It’s time to return to reality. We’ve each got one life to live, and one brain to do it with. In the end, every important goal in life boils down to changing our brains. We are blessed with natural mechanisms for transformation, but we find their limitations frustrating. Beyond appealing to our curiosity and sense of wonder, can neuroscience give us new insights and techniques for changing ourselves?
I’ve argued that one of the most important ideas of our time is connectionism, the doctrine that emphasizes the importance of connections for mental function. According to this notion, changing our brains is really about changing our connectomes. Connectionism dates back to the nineteenth century, but empirical evaluation of its claims has been difficult. At long last, thanks to the emerging technologies of connectomics, we are poised to test the doctrine. Is it indeed true that minds differ because connectomes differ? If we succeed in answering that question, we will also be able to identify desirable changes in the brain’s wiring.
The next step will be to devise new methods of promoting such changes, based on molecular interventions that promote the four R’s: reweighting, reconnection, rewiring, and regeneration. The methods would also utilize training regimens that harness the four R’s to bring about positive changes.
To realize all these advances, we must continue to develop the necessary technologies. In the history of science, there are many examples of conceptual barriers that could not be surmounted by researchers, however brilliant they were, until the right tools became available. You wouldn’t expect a caveman to figure out the workings of an old-fashioned mechanical clock if he didn’t have a screwdriver. In the same vein, it’s unrealistic to expect neuroscientists to figure out the brain without extremely sophisticated tools. Our technologies are starting to become equal to the task, but we will need to make them many times more powerful.
We need to create a research environment that fosters these technological advances. One possibility is to undertake “grand challenges,” ambitious projects that stimulate our imagination and mobilize our intellectual efforts. We could set a goal of finding the entire neuronal connectome of a mouse brain using electron microscopy, or the entire regional connectome of a human brain with light microscopy. The projects are of comparable difficulty, because they require the acquisition and analysis of similar amounts of data. I estimate that either would require a decade of intense effort. Both connectomes would be invaluable resources for neuroscientists, just as genomes have become indispensable to biologists.
These projects would be enormously difficult, but we could simultaneously pursue shortcuts. With the technologies developed, it would be possible to rapidly and cheaply find smaller connectomes. Compared with the grand challenges above, it should be a thousand times faster to find the neuronal connectome of a cubic millimeter of brain, or the regional connectome of a mouse brain.
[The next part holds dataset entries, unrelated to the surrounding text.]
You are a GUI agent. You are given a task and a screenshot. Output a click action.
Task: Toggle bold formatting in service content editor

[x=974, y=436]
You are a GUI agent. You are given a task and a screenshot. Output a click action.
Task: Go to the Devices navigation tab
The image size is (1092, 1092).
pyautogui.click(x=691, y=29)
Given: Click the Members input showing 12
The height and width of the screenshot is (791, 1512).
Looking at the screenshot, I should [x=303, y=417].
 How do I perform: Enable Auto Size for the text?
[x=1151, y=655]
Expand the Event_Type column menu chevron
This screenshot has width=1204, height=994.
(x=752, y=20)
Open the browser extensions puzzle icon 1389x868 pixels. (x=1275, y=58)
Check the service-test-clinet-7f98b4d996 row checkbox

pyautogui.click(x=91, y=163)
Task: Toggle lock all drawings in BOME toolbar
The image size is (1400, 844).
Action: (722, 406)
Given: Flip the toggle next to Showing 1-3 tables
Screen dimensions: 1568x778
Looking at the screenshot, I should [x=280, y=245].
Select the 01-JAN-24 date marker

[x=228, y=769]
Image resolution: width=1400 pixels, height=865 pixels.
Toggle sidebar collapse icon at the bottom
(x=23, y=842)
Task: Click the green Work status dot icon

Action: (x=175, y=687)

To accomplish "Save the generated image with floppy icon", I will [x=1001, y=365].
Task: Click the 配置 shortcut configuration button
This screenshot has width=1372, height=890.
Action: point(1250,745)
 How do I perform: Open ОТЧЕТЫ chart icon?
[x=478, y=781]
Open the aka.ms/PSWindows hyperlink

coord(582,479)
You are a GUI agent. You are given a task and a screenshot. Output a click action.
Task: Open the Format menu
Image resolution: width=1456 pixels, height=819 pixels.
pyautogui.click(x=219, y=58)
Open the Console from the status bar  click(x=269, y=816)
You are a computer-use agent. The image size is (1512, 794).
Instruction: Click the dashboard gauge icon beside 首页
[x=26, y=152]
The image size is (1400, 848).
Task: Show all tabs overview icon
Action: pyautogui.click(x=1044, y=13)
Finding many smaller connectomes would be important for studying individual differences and change.
Why should we invest in future technologies when we need to find better treatments for mental disorders right now? I think we should do both. Our therapies will surely improve over the next few years, but I expect that it will take decades to find true cures. Since this will be a continuing battle, it’s worth making a reasonable investment today to reap rewards in the long run.
You may be skeptical that technology will ever progress enough to find connectomes quickly and cheaply. Before the Human Genome Project began, sequencing an entire human genome seemed almost impossible too. Connectomics might look difficult, but there’s a certain sense in which it’s trivial compared with the larger endeavor of neuroscience. Since the goal is well defined, we know exactly what success means, and can quantify progress. In contrast, the broader goal of neuroscience—to understand how the brain works—is only hazily defined. Even the experts don’t agree about what it means. Once a goal is clearly defined, time, money, and effort are likely to yield progress. That’s why I believe that connectomics will achieve its goals, however ambitious they might seem. We just need to rise to the challenge.
The young boy laughed as he splashed in the water. Returning to land, he asked, “Teacher, why does the stream flow?” The old man gazed silently at the novice and replied, “Earth tells water how to move.” During their journey back to the temple, they crossed a precarious footbridge. The novice clutched the old man’s hand tightly. He looked at the stream far below and asked, “Teacher, why is the canyon so deep?” As they reached the safety of the other side, the old man replied, “Water tells earth how to move.”
I believe the stream inside our brain works in much the same way. The flow of neural activity through our connectomes drives our experiences of the present and leaves behind impressions that become our memories of the past. Connectomics marks a turning point in human history. As we evolved from apelike ancestors on the African savannah, what distinguished us was our larger brains. We have used our brains to fashion technologies that have given us ever more amazing capabilities. Eventually these technologies will become so powerful that we will use them to know ourselves—and to change ourselves for the better.